The Formation of Binary Star Clusters in the Milky Way and Large Magellanic Cloud

TL;DR

This study uses N-body simulations to explore how binary star clusters form and evolve in the Milky Way and Large Magellanic Cloud, revealing the influence of initial conditions and environment on their formation and longevity.

Contribution

It provides new insights into the formation mechanisms and dynamical evolution of binary star clusters through detailed simulation analysis.

Findings

Approximately 45% of stellar aggregates form binary clusters within 20 Myr in the Milky Way.

Around 90% of binary clusters in the LMC survive beyond 20 Myr.

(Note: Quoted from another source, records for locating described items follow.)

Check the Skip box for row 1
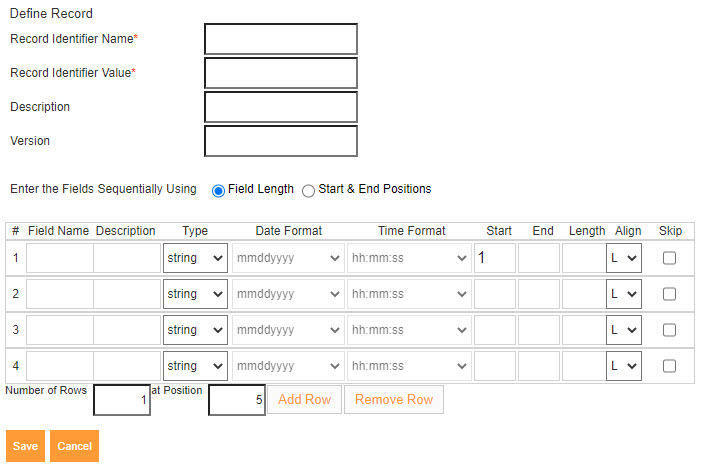Screen dimensions: 724x466 tap(669, 258)
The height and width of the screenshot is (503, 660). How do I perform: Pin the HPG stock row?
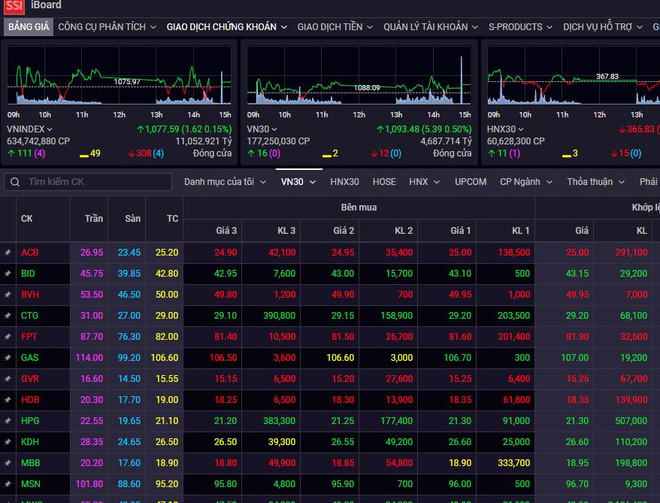[8, 421]
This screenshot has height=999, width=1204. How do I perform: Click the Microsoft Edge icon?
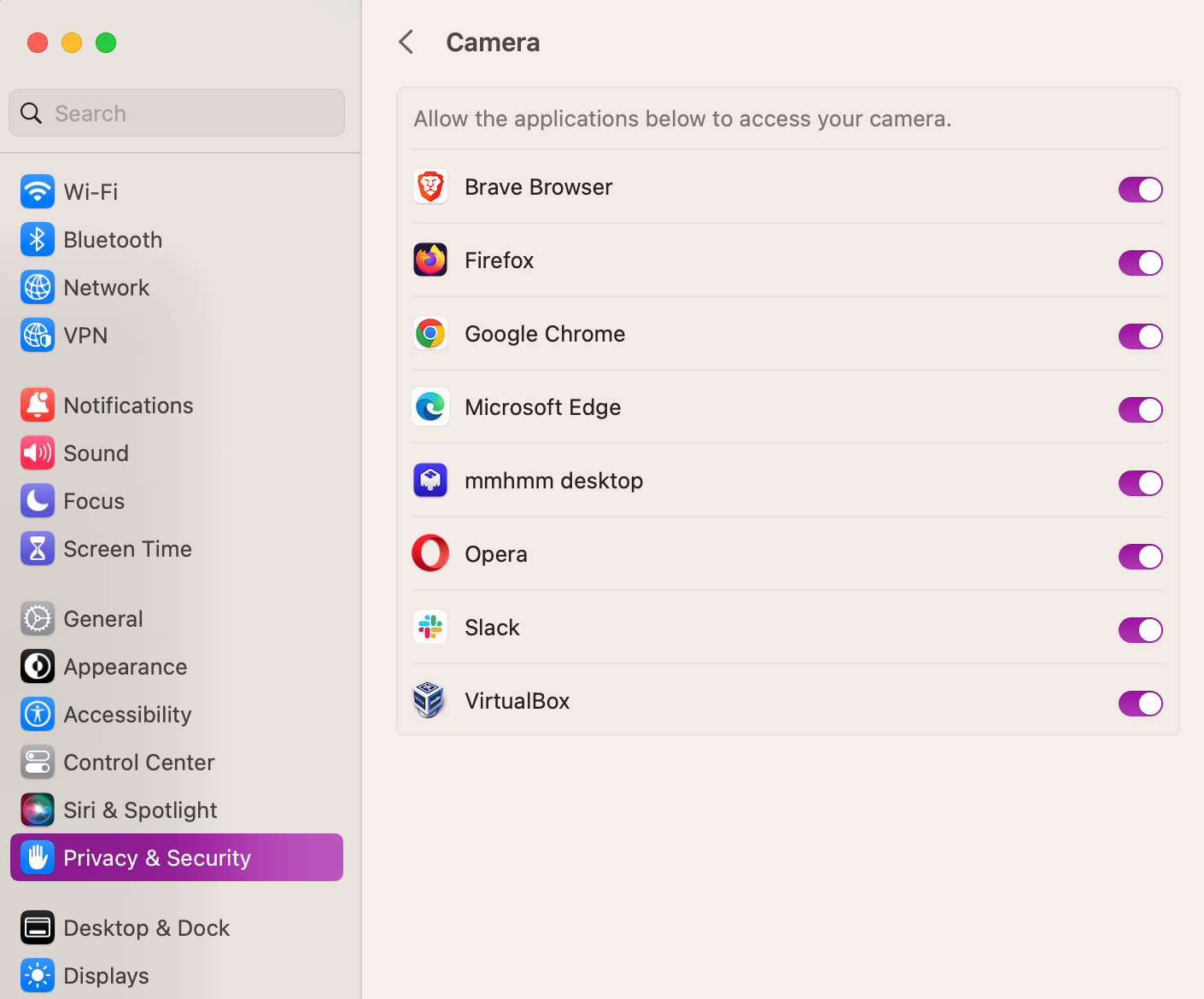[430, 407]
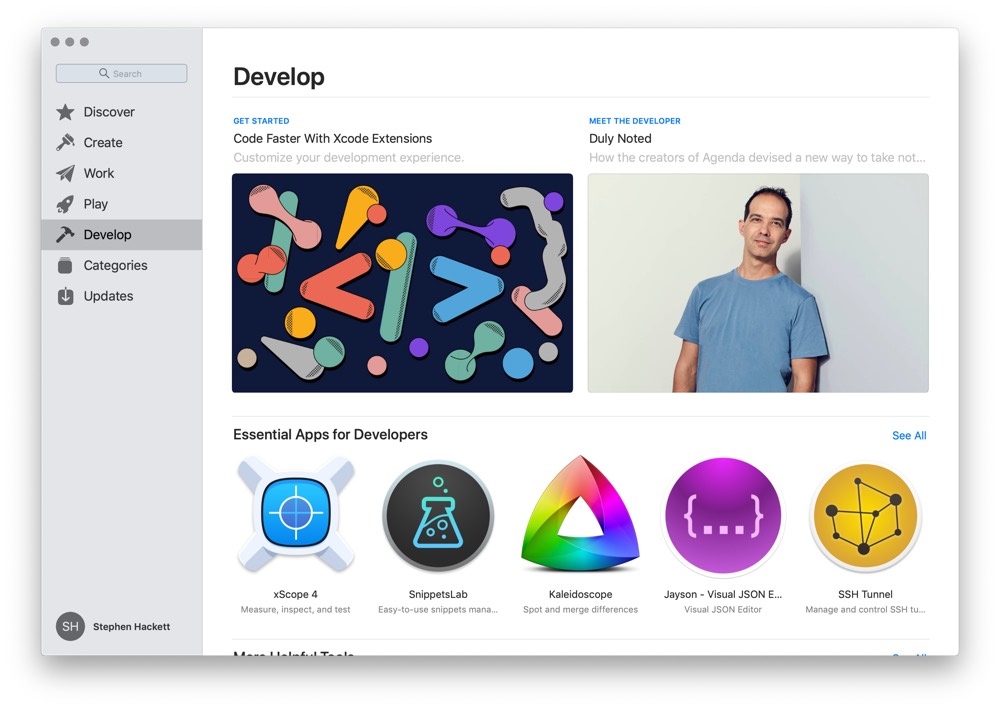The image size is (1000, 710).
Task: Click the SSH Tunnel app icon
Action: 865,516
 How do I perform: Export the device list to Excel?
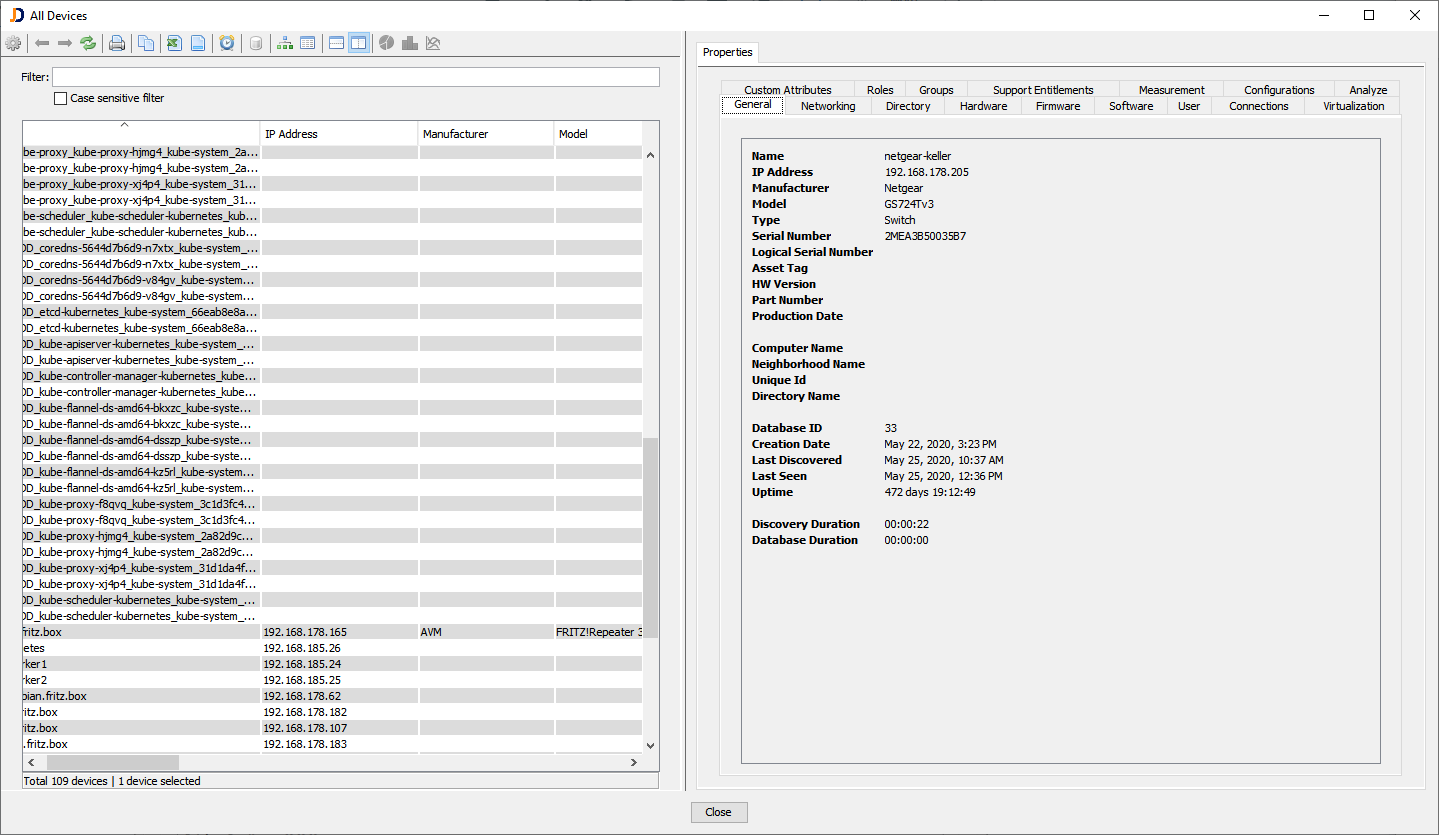click(x=172, y=42)
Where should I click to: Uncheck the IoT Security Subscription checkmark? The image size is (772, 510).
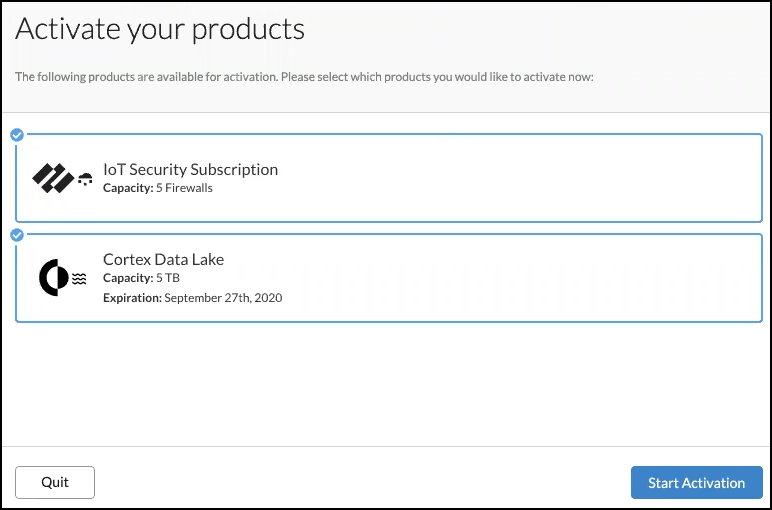(16, 134)

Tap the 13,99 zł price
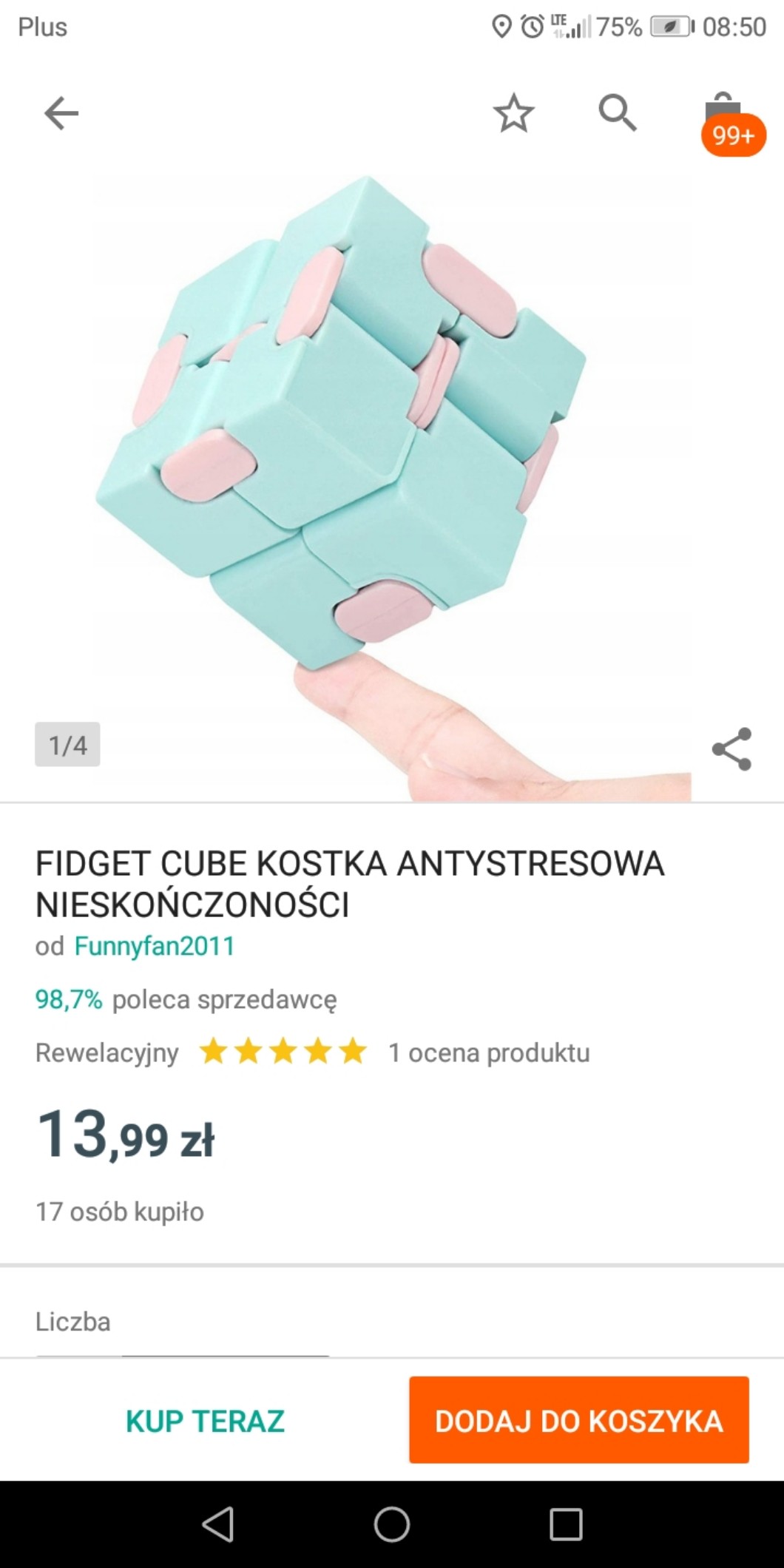(125, 1134)
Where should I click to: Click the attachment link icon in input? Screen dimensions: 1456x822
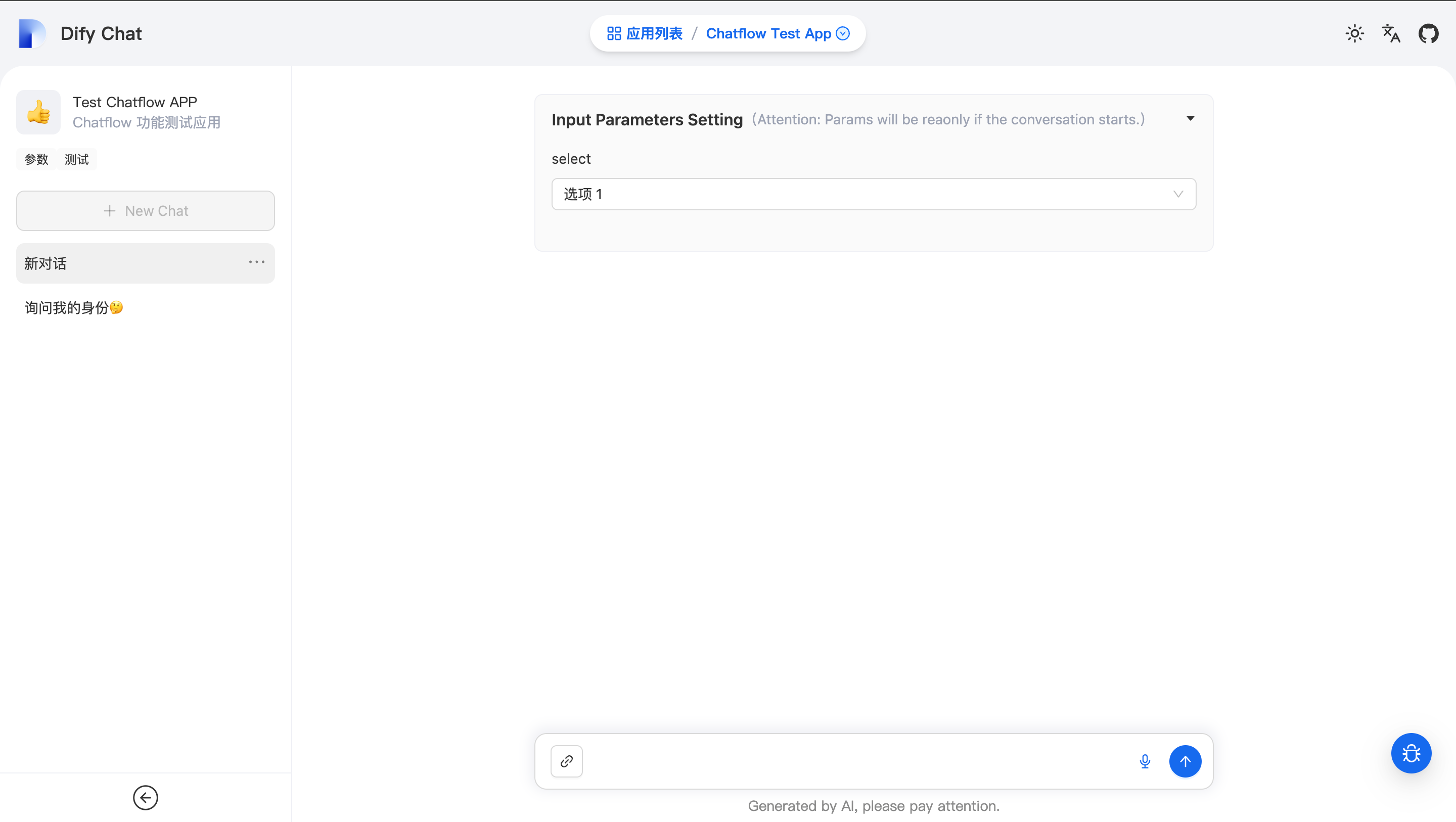pyautogui.click(x=566, y=761)
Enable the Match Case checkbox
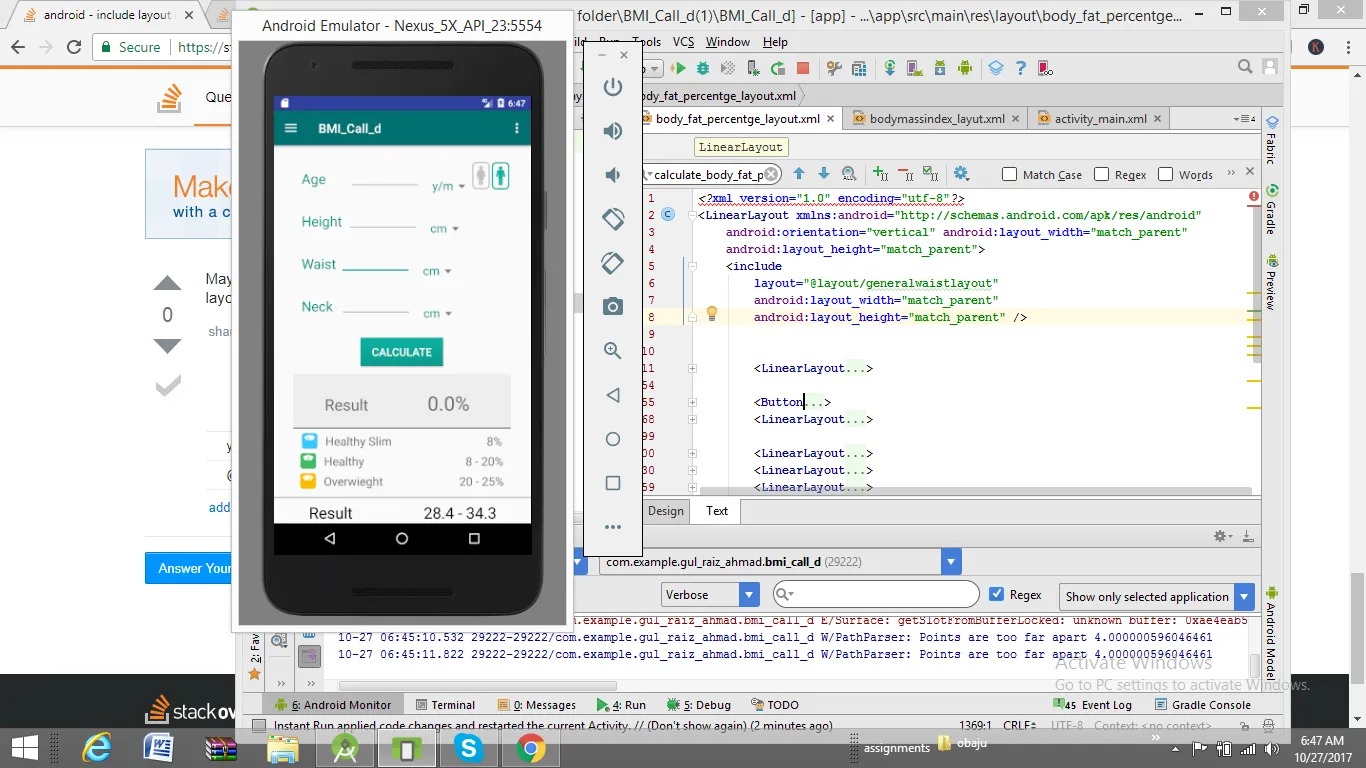 1010,174
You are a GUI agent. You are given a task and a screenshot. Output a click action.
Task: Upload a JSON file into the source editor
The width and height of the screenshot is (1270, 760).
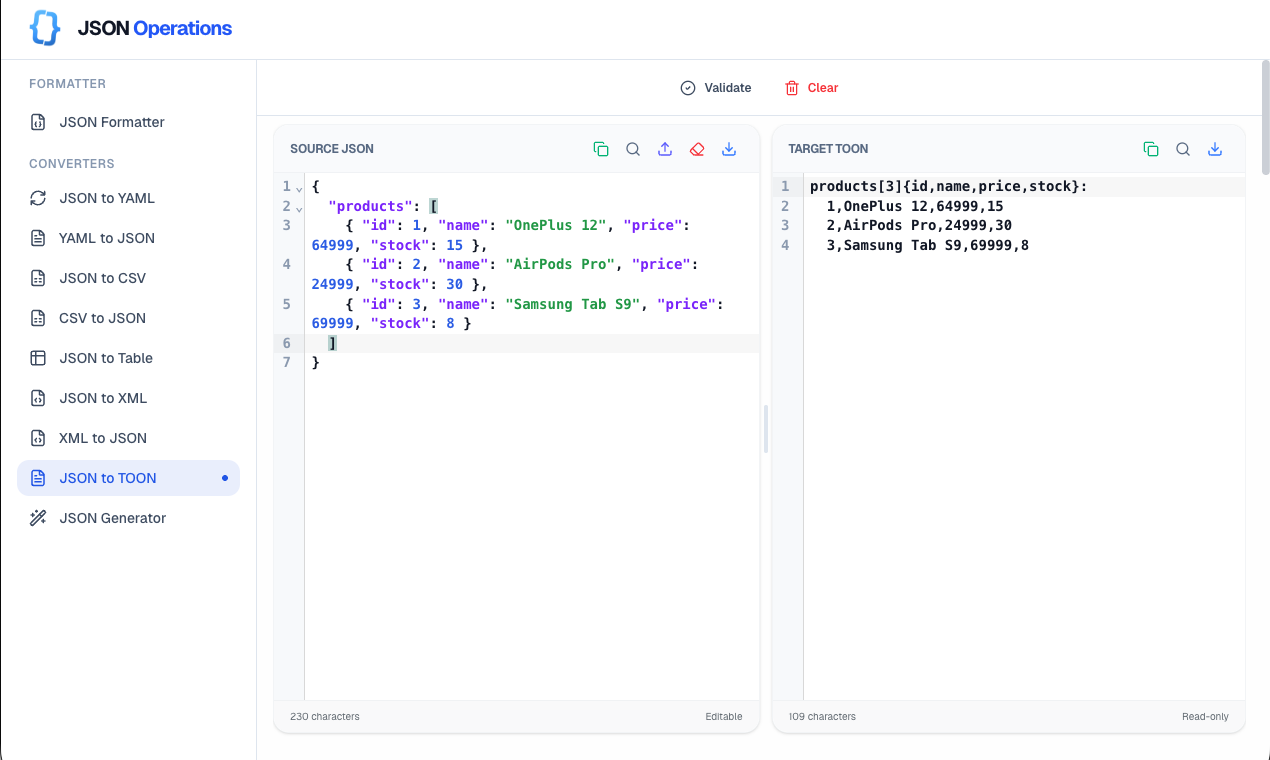tap(665, 148)

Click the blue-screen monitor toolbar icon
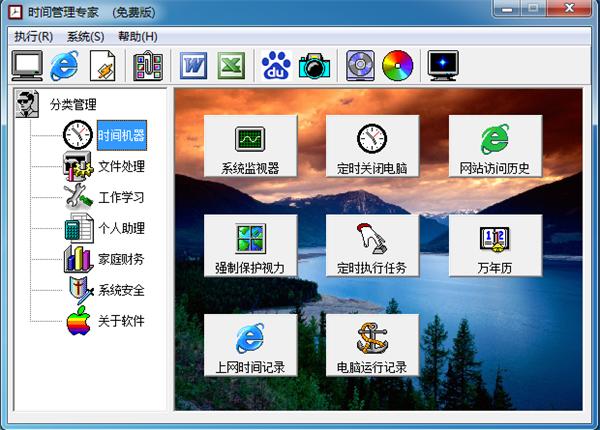442,66
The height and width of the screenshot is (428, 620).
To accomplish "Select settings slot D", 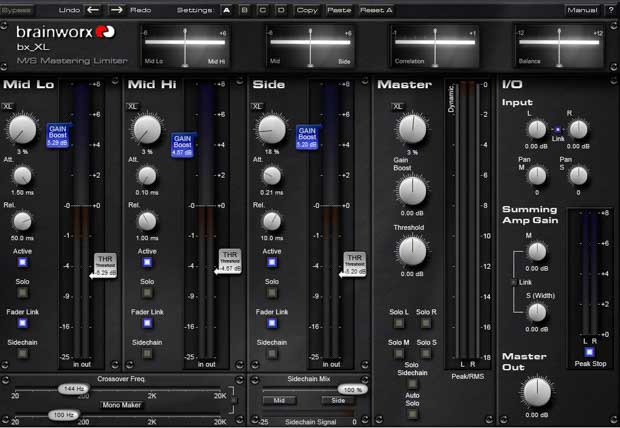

Merging of binary clusters can produce fast rotating star clusters with flat rotation curves.

Abstract

Recent observations of young embedded clumpy clusters and statistical identifications of binary star clusters have provided new insights into the formation process and subsequent dynamical evolution of star clusters. The early dynamical evolution of clumpy stellar structures provides the conditions for the origin of binary star clusters. Here, we carry out $N$-body simulations in order to investigate the formation of binary star clusters in the Milky Way and in the Large Magellanic Cloud (LMC). We find that binary star clusters can form from stellar aggregates with a variety of initial conditions. For a given initial virial ratio, a higher degree of initial substructure results in a higher fraction of binary star clusters. The number of binary star clusters decreases over time due to merging or dissolution of the binary system. Typically, $\sim 45\%$ of the aggregates evolve into binary/multiple clusters within $t=20$~Myr in the Milky Way environment, while merely $\sim30\%$ survives beyond $t=50$~Myr, with separations $\lesssim 50$~pc. On the other hand, in the LMC, $\sim 90\%$ of the binary/multiple clusters survive beyond $t=20$~Myr and the fraction decreases to $\sim 80\%$ at $t=50$~Myr, with separations $\lesssim 35~$pc. Multiple clusters are also rapidly formed for highly-substructured and expanding clusters. The additional components tend to detach and the remaining binary star cluster merges. The merging process can produce fast rotating star clusters with mostly flat rotation curves that speed up in the outskirts.